Stored records:
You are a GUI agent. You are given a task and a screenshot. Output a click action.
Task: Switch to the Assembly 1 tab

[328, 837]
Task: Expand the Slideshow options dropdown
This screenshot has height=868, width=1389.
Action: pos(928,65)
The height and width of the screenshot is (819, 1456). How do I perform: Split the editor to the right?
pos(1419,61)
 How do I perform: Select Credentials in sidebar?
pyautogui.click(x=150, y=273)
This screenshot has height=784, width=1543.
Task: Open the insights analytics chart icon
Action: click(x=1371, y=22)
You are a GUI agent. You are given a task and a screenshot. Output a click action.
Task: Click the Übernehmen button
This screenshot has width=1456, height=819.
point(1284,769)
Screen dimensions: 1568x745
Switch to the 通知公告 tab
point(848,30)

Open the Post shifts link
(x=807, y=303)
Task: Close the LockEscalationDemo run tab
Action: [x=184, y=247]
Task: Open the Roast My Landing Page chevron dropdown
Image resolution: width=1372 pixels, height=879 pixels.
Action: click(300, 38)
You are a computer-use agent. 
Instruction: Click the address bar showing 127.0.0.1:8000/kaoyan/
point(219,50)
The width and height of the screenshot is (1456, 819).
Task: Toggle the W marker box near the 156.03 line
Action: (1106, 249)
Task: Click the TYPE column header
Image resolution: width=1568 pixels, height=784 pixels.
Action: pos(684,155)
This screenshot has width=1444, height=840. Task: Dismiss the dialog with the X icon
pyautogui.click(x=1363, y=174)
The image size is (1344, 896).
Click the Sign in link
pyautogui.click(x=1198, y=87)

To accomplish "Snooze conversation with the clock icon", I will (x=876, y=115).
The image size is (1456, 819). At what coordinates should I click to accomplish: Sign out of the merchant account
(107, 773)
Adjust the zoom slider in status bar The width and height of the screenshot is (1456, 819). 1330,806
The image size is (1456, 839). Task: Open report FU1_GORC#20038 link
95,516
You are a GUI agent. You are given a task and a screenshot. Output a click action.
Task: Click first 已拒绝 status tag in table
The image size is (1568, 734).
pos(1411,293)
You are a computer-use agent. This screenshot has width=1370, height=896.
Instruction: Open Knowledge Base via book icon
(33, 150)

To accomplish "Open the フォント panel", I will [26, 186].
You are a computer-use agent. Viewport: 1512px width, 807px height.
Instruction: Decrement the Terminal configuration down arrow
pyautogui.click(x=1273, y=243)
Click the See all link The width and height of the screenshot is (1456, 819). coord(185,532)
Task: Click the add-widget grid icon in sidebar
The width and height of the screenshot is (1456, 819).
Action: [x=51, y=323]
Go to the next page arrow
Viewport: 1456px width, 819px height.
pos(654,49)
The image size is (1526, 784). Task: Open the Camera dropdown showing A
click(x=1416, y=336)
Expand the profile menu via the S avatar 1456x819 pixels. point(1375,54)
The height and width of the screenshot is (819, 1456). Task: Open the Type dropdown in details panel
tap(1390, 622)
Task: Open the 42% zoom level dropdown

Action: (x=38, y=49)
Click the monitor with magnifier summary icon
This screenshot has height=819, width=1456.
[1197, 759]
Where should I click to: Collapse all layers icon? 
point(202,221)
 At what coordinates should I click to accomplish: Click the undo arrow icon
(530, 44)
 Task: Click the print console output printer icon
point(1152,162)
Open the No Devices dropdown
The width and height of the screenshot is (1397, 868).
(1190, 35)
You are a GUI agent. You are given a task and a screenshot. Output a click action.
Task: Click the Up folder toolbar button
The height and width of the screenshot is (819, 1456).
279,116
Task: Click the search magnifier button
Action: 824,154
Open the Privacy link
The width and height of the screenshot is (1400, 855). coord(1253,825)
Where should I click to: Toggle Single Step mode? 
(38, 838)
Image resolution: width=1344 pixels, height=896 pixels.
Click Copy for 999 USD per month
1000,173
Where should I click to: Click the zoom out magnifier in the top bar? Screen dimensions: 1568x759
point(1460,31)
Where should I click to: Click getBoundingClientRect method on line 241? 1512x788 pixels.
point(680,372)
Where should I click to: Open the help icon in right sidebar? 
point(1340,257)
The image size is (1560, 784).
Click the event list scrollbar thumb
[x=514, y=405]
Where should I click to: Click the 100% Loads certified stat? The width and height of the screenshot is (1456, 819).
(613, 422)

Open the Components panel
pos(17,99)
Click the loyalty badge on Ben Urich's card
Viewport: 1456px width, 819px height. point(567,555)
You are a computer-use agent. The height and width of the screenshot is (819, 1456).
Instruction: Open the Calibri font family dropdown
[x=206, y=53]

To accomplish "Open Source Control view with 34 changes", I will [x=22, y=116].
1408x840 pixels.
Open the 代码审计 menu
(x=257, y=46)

**Work instruction**
Retype the data. Keep every word as it stands.

**Reply to the exercise**
You are a GUI agent. You are given a task and a screenshot. Output a click action.
Task: Switch to the Assembly 1 tab

[328, 837]
Task: Expand the Slideshow options dropdown
This screenshot has height=868, width=1389.
Action: pos(928,65)
The height and width of the screenshot is (819, 1456). How do I perform: Split the editor to the right?
pos(1419,61)
 How do I perform: Select Credentials in sidebar?
pyautogui.click(x=150, y=273)
This screenshot has height=784, width=1543.
Task: Open the insights analytics chart icon
Action: click(x=1371, y=22)
You are a GUI agent. You are given a task and a screenshot. Output a click action.
Task: Click the Übernehmen button
This screenshot has width=1456, height=819.
point(1284,769)
Screen dimensions: 1568x745
Switch to the 通知公告 tab
point(848,30)

Open the Post shifts link
(x=807, y=303)
Task: Close the LockEscalationDemo run tab
Action: [x=184, y=247]
Task: Open the Roast My Landing Page chevron dropdown
Image resolution: width=1372 pixels, height=879 pixels.
Action: click(300, 38)
You are a computer-use agent. 
Instruction: Click the address bar showing 127.0.0.1:8000/kaoyan/
point(219,50)
The width and height of the screenshot is (1456, 819).
Task: Toggle the W marker box near the 156.03 line
Action: (1106, 249)
Task: Click the TYPE column header
Image resolution: width=1568 pixels, height=784 pixels.
Action: pos(684,155)
This screenshot has width=1444, height=840. Task: Dismiss the dialog with the X icon
pyautogui.click(x=1363, y=174)
The image size is (1344, 896).
Click the Sign in link
pyautogui.click(x=1198, y=87)

To accomplish "Snooze conversation with the clock icon", I will (x=876, y=115).
The image size is (1456, 819). At what coordinates should I click to accomplish: Sign out of the merchant account
(107, 773)
Adjust the zoom slider in status bar The width and height of the screenshot is (1456, 819). 1330,806
The image size is (1456, 839). Task: Open report FU1_GORC#20038 link
95,516
You are a GUI agent. You are given a task and a screenshot. Output a click action.
Task: Click first 已拒绝 status tag in table
The image size is (1568, 734).
pos(1411,293)
You are a computer-use agent. This screenshot has width=1370, height=896.
Instruction: Open Knowledge Base via book icon
(33, 150)

To accomplish "Open the フォント panel", I will [26, 186].
You are a computer-use agent. Viewport: 1512px width, 807px height.
Instruction: Decrement the Terminal configuration down arrow
pyautogui.click(x=1273, y=243)
Click the See all link The width and height of the screenshot is (1456, 819). coord(185,532)
Task: Click the add-widget grid icon in sidebar
The width and height of the screenshot is (1456, 819).
Action: [x=51, y=323]
Go to the next page arrow
Viewport: 1456px width, 819px height.
pos(654,49)
The image size is (1526, 784). Task: Open the Camera dropdown showing A
click(x=1416, y=336)
Expand the profile menu via the S avatar 1456x819 pixels. point(1375,54)
The height and width of the screenshot is (819, 1456). Task: Open the Type dropdown in details panel
tap(1390, 622)
Task: Open the 42% zoom level dropdown

Action: (x=38, y=49)
Click the monitor with magnifier summary icon
This screenshot has height=819, width=1456.
[1197, 759]
Where should I click to: Collapse all layers icon? 
point(202,221)
 At what coordinates should I click to accomplish: Click the undo arrow icon
(530, 44)
 Task: Click the print console output printer icon
point(1152,162)
Open the No Devices dropdown
The width and height of the screenshot is (1397, 868).
(1190, 35)
You are a GUI agent. You are given a task and a screenshot. Output a click action.
Task: Click the Up folder toolbar button
The height and width of the screenshot is (819, 1456).
279,116
Task: Click the search magnifier button
Action: 824,154
Open the Privacy link
The width and height of the screenshot is (1400, 855). coord(1253,825)
Where should I click to: Toggle Single Step mode? 
(38, 838)
Image resolution: width=1344 pixels, height=896 pixels.
Click Copy for 999 USD per month
1000,173
Where should I click to: Click the zoom out magnifier in the top bar? Screen dimensions: 1568x759
point(1460,31)
Where should I click to: Click getBoundingClientRect method on line 241? 1512x788 pixels.
point(680,372)
Where should I click to: Open the help icon in right sidebar? 
point(1340,257)
The image size is (1560, 784).
Click the event list scrollbar thumb
[x=514, y=405]
Where should I click to: Click the 100% Loads certified stat? The width and height of the screenshot is (1456, 819).
(613, 422)

Open the Components panel
pos(17,99)
Click the loyalty badge on Ben Urich's card
Viewport: 1456px width, 819px height. point(567,555)
You are a computer-use agent. The height and width of the screenshot is (819, 1456).
Instruction: Open the Calibri font family dropdown
[x=206, y=53]

To accomplish "Open Source Control view with 34 changes", I will [x=22, y=116].
1408x840 pixels.
Open the 代码审计 menu
(x=257, y=46)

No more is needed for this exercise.